TASK => The line with "Viewport: 980px width, 551px height." through the last line of the entries: give these again exactly, and only these, without any pictures.

DATA EXTRACT =>
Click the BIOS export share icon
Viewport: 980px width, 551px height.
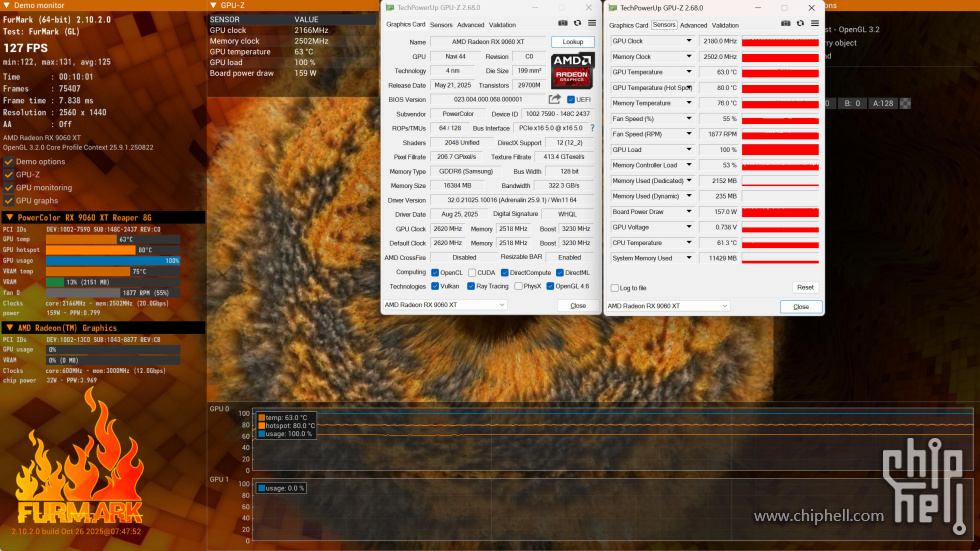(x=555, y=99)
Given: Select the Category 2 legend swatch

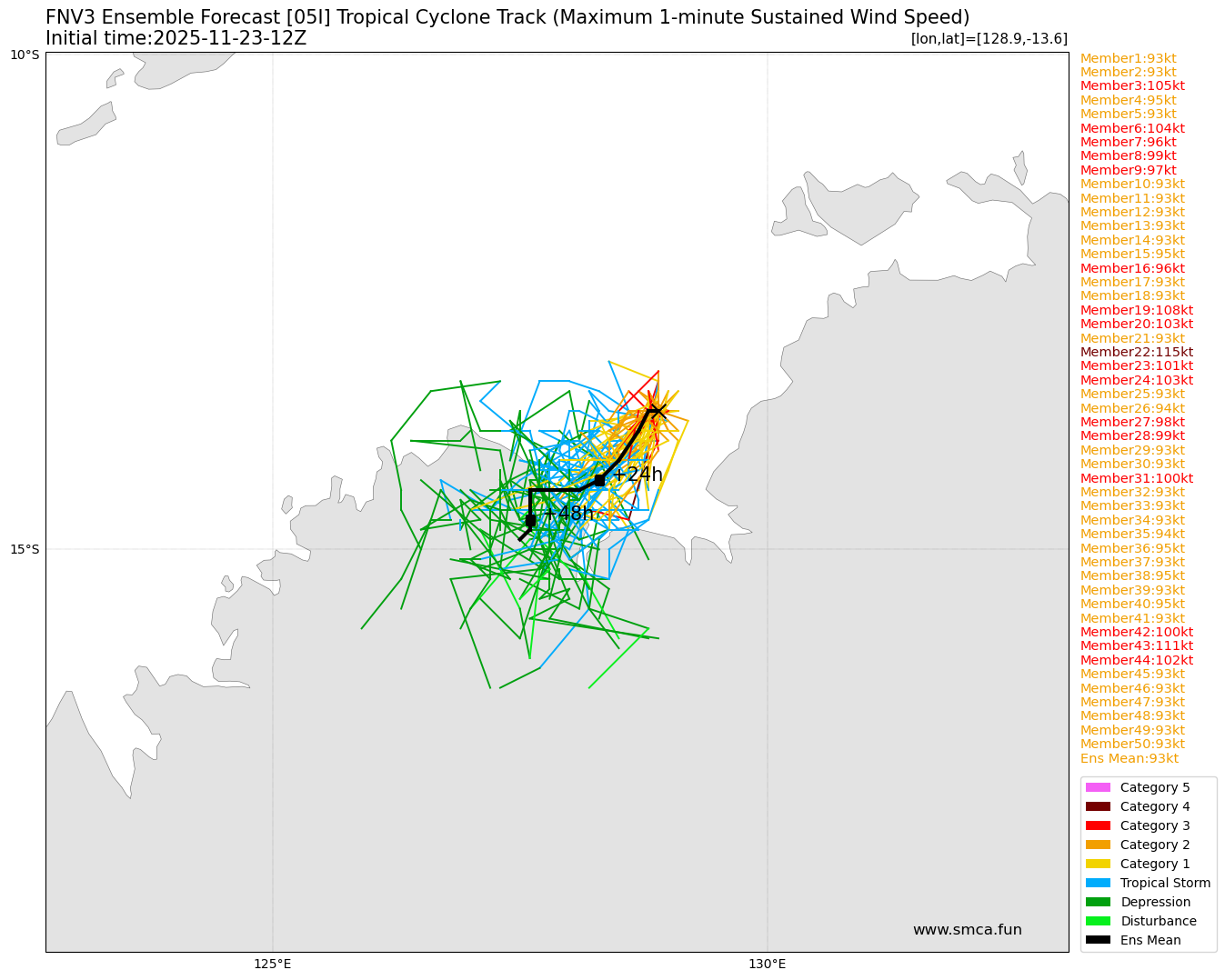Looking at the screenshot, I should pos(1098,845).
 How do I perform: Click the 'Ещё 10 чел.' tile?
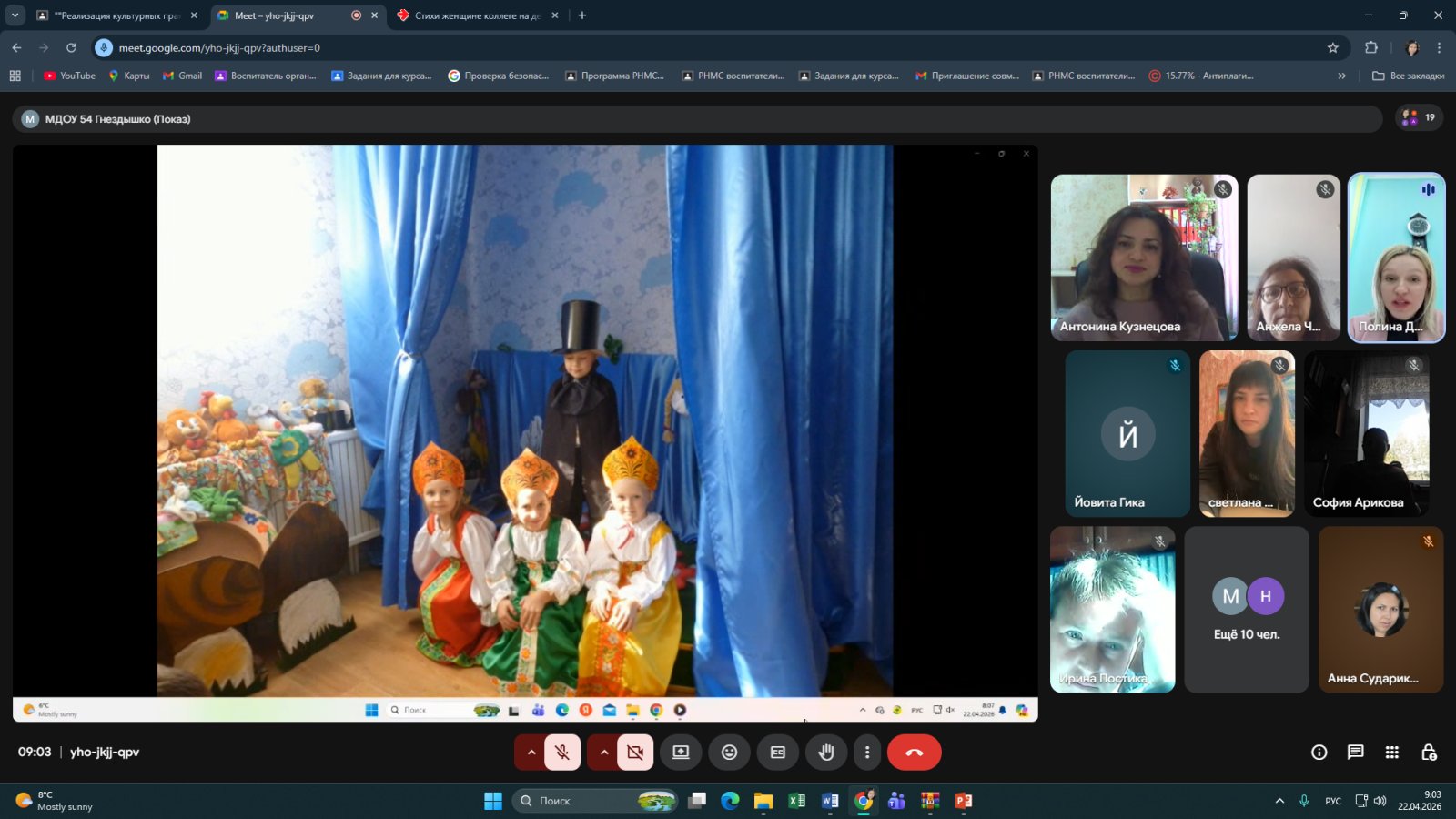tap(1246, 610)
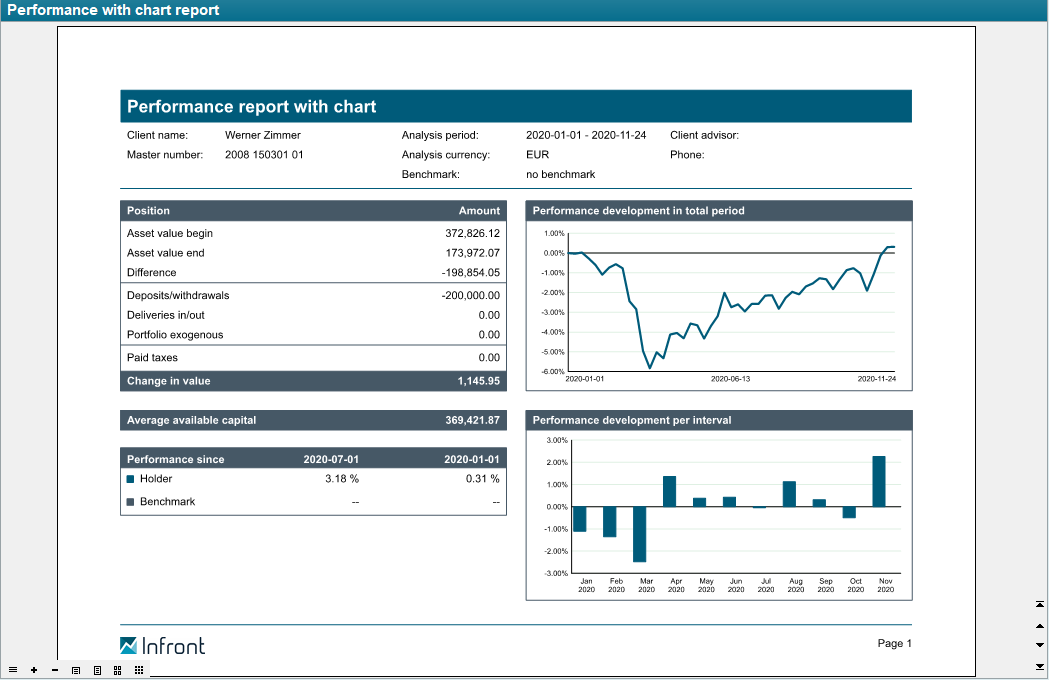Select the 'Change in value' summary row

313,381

SOLUTION TO THIS PROBLEM =>
Viewport: 980px width, 551px height.
(x=555, y=99)
Given: Select the Category 2 legend swatch

Looking at the screenshot, I should pos(1098,845).
 How do I perform: Click the 'Ещё 10 чел.' tile?
tap(1246, 610)
Select the 'Change in value' summary row

313,381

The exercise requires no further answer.